Sampo Terho, tra i massimi rappresentanti della destra radicale, mette sul tavolo un referendum per lasciare l’Unione e sganciarsi dalla moneta unica. Il supporto a Bruxelles tra la popolazione è alto, ma le ferite della lunga crisi giocano a suo favore
L’uscita della Finlandia dall’Eurozona è possibile e persino probabile nel futuro, anche se magari è questione di lunghi anni o di decenni. Lo ha detto Sampo Terho, uno dei massimi dirigenti del partito di nuova destra radicale ed euroscettica Peerussuomalaiset (i veri finlandesi), junior partner del governo di centrodestra guidato dal premier-imprenditore Juha Sipila. Con la sua sortita, Terho ha rafforzato apparentemente le sue chances di vincere nella lotta al vertice per la guida del partito, contro il vicepremier e leader storico (ora ministro degli Esteri) Timo Soini. Terho non è il solo nei ranghi dei Perussuomalaiset a chiedere un “Fixit“, cioè mimando verbalmente “Brexit” un’uscita finlandese dalla moneta unica. Lo chiede anche uno dei piú temibili tra i suoi sfidanti alla guida del partito, il falco Jussi Halla-Aho.

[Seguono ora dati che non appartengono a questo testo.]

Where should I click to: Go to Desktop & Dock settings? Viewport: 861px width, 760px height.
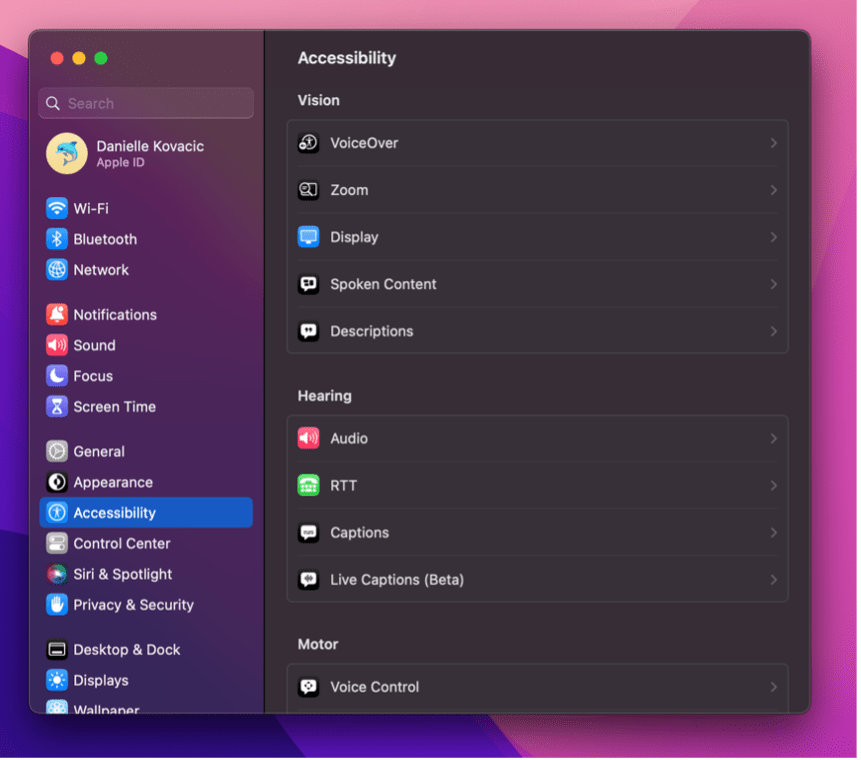(x=127, y=650)
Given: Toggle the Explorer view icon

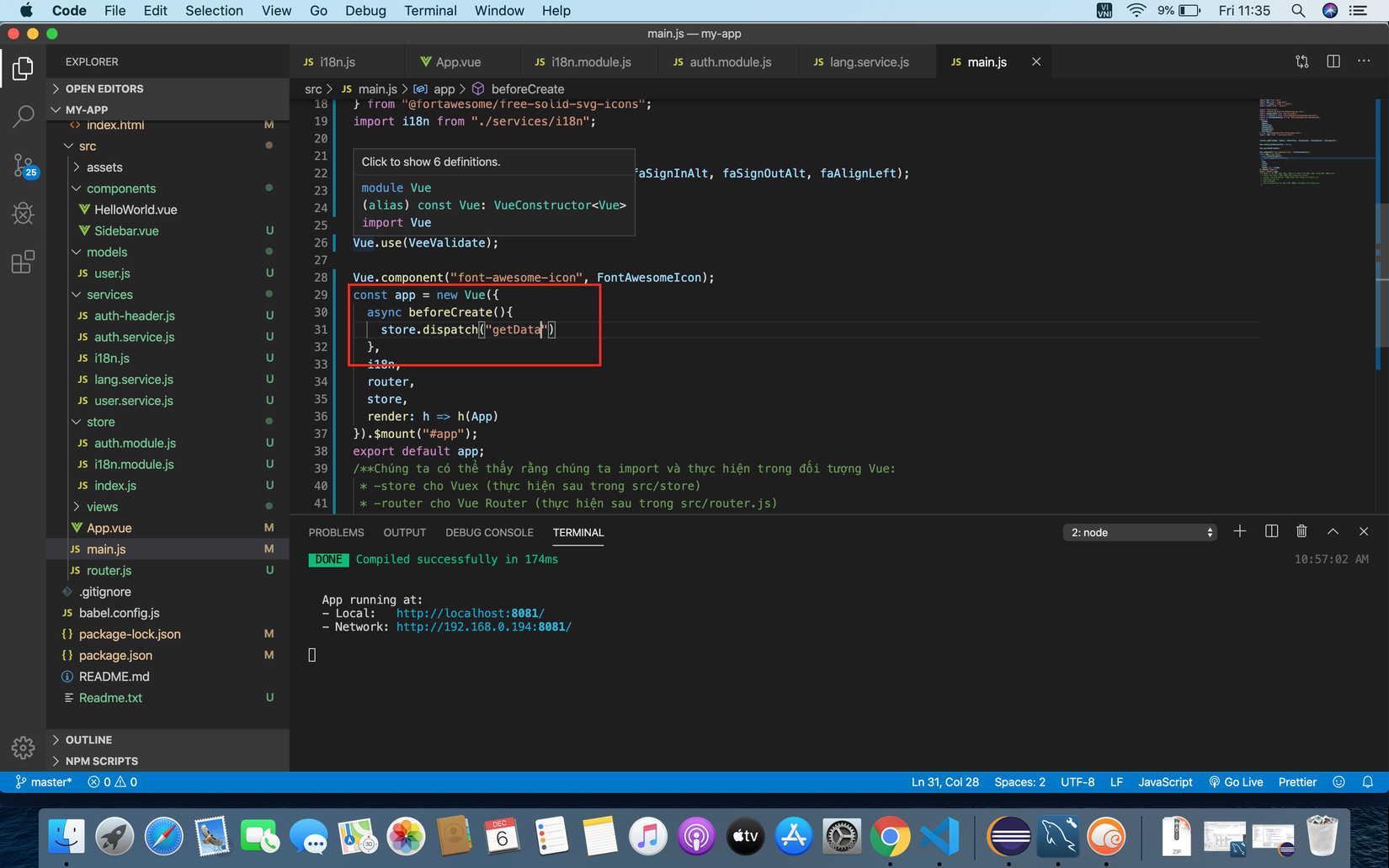Looking at the screenshot, I should point(23,68).
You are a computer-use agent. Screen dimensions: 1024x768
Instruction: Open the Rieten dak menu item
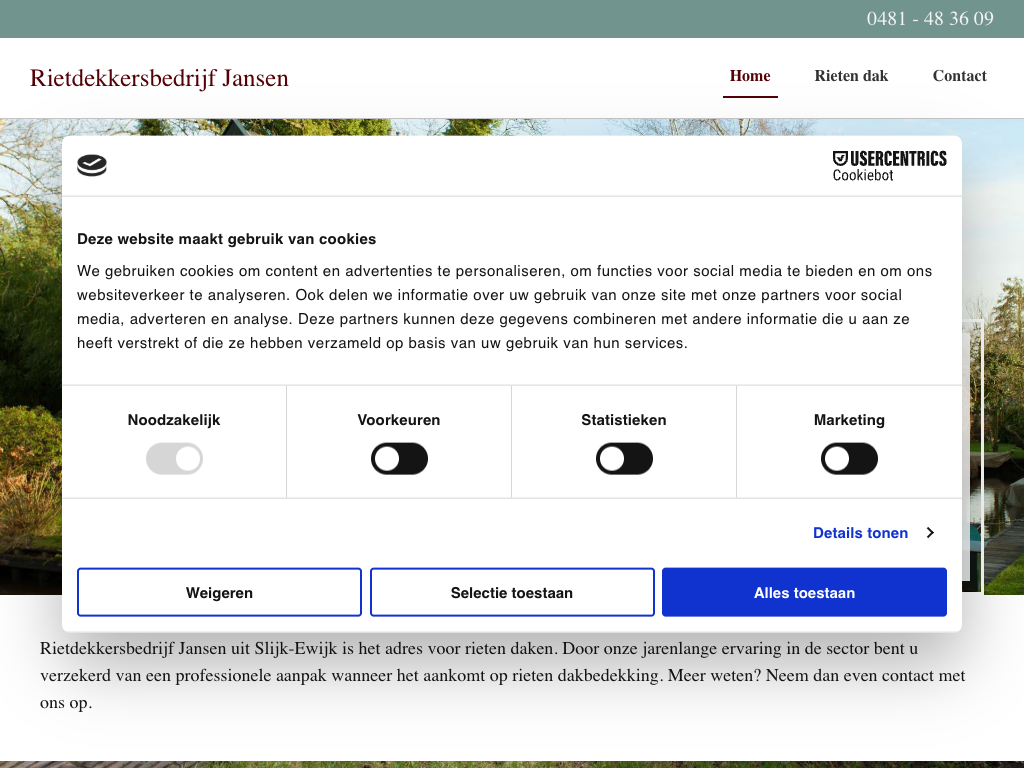851,76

Secondo segnale negativo per l’euro in pochi giorni, dopo l’annuncio recente della Cèchia di sganciarsi dalla parità fissa tra corona ceca ed euro, e in contemporanea con le elezioni francesi. Terho ha usato argomenti che in apparenza possono essere convincenti da un punto di vista economico. Finché resteremo agganciati all’euro, egli ha detto, sarà difficile mantenere la nostra competitività economica. “L’unica via per appoggiare la nostra competitività è una svalutazione interna, e lo abbiamo già fatto”. Svalutazione interna vuol dire tagli a retribuzioni e spese, misure non certo stimolanti per la congiuntura. Infatti la Finlandia, unico paese della Comunità nordica (gli altri sono Svezia, Norvegia, Danimarca, Islanda) a essere nell’Eurozona, è anche il paese nordico che affronta le maggiori difficoltà economiche e sociali, tra crescita debolissima dopo anni di recessione, disoccupazione ben piú alta che nel resto del Nord, tensioni sociali. “L’opzione alternativa, guardando al 2020, al 2030 o al 2040”, egli ha aggiunto, “è il ritorno alla valuta nazionale; se cominciamo a pensarci con ampio respiro e a lungo termine, senza fretta, può essere fattibile”.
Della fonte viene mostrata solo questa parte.